Affiliation:
1. Southwest Petroleum Inst.
2. PetroChina Jinlin Oilfield Company
3. PetroChina Southwest Oil & Gasfield Company
Abstract
Abstract
Most of the low permeability oil reservoirs in Jilin oil field of China have reached their economic limit of production by waterflooding and even many wells have been abandoned due to low productivity. Interest in recovery enhanced technology of tertiary miscible or immiscible CO2 flooding is increasing in these low permeable reservoirs. In this paper, a laboratory study using a high-pressure PVT cell and a simulation study using full-field fully equation-of-state (EOS) compositional reservoir modeling were undertaken to optimize the design of a miscible or immiscible CO2 flood pilot project for the Xinli Unit in Jilin oil field. The laboratory study includes phase behavior analysis, asphaltene deposition assessment, and minimum miscibility pressure (MMP) determination in the CO2 corefloods. Based on building a full-field 3D geologic model and history matching waterflood performance, a preliminary CO2 flood reservoir modeling has been used to distinguish displacement mechanisms and reservoir performance of natural depletion, continued waterflooding, continuous CO2 and water-alternate-CO2. The simulation study and the pilot test showed water-alternate-CO2 after waterflooding is an effective method of improved oil recovery for the low permeability reservoir and it can appreciably reduce water production and enhance oil recovery. Simulation studies has also been completed to determine an optimal water-CO2 ratio, optimal CO2 slugs and optimal CO2 injection rate. The pilot operation is now well implementing according to above-mentioned study achievements. Future plans for water-alternate-CO2 optimization include continuation of performance monitoring to help optimize tapering strategy in order to enhance further oil recovery in the low permeability oil reservoir.
Introduction
CO2 injection into tertiary oil reservoirs has been widely accepted as an effective technique for enhanced oil recovery (EOR). The use of CO2 as a method of enhanced oil recovery has been studied since the early 1950's[1] and its use grew significantly in the 1970s and 1980s[2]. It is used as an EOR process where it is injected following either natural drive or waterflooding in order to recover additional oil. The means by which CO2 increases oil recovery includes oil swelling, the reduction of oil viscosity, the reduction of oil density, the extraction or vaporization of oil, the reduction of interfacial tension, solution CO2 gas drive, increase in the injectivity, the acidization of carbonate formations and miscibility effects[3,4,5]. Oil displacement by CO2 flooding strongly depends on factors, which are related to the phase behavior of CO2-crude oil mixtures. Reservoir's temperature and pressure and crude oil composition are the main agents in this respect. Dominated displacement characteristics for a given CO2-displacement falls into one of the four regions as outlined in the Tab. 1 [6]. The process of oil displacement by CO2 flooding was shown in Fig. 1.
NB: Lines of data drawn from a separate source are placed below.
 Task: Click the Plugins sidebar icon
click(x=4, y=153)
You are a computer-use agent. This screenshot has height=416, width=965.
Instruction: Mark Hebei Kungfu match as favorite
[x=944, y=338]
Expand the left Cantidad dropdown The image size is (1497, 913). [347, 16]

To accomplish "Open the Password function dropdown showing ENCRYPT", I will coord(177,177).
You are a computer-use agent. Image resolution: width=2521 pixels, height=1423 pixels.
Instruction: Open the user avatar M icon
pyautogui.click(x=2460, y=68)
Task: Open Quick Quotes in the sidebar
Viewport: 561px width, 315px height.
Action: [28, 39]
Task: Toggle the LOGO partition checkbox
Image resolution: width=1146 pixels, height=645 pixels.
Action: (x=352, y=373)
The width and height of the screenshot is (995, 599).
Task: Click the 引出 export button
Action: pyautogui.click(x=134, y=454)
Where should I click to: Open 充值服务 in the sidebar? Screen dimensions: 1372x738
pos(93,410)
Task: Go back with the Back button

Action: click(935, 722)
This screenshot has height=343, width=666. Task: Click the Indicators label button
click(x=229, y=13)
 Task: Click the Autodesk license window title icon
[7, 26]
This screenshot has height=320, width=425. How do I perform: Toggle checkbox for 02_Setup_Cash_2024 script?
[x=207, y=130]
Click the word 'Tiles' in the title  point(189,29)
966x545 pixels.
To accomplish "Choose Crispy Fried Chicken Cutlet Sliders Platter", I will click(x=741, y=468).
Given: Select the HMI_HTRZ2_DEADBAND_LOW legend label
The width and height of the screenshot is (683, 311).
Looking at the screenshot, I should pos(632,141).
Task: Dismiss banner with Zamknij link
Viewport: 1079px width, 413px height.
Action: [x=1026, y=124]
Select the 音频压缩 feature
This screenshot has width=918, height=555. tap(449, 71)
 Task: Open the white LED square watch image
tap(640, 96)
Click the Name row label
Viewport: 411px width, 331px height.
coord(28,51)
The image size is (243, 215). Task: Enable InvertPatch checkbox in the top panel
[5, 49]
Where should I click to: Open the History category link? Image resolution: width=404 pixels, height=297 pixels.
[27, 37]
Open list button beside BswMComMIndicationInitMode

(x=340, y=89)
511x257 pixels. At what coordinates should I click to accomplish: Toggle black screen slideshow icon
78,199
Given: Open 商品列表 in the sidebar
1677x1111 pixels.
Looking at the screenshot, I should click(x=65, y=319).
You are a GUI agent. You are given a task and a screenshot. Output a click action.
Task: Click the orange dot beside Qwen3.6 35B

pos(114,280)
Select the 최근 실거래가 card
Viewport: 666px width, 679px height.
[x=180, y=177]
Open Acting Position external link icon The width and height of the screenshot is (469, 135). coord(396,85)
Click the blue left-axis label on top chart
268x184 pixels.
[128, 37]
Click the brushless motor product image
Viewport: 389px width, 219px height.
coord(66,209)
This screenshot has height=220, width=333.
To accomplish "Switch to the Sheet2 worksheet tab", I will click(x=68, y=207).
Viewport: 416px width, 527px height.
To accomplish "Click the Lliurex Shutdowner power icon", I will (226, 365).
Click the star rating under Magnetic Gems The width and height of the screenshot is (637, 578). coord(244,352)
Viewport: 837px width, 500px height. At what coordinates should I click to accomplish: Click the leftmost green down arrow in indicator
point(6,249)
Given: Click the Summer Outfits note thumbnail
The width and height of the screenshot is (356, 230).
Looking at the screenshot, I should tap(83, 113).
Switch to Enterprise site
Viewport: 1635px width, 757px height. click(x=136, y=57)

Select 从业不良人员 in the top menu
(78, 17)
CO2 injection as non-thermal EOR processes involves three major types, i.e., continuous CO2 flooding, water-alternating-gas (WAG) flooding, and cyclic CO2 stimulation (or huff 'n' puff). Each of these methods have their advantages and disadvantages, as summarized in literature [7]. Continuous CO2 flooding disadvantage lies in the high mobility of the gas that limits the vertical and the areal sweep efficiencies of the gas injection. For CO2 huff 'n' puff, there are two major disadvantages, i.e., relatively low recovery with respect to continuous flooding or WAG and operates in a relatively narrow range to optimize miscibility through changes in reservoir pressure.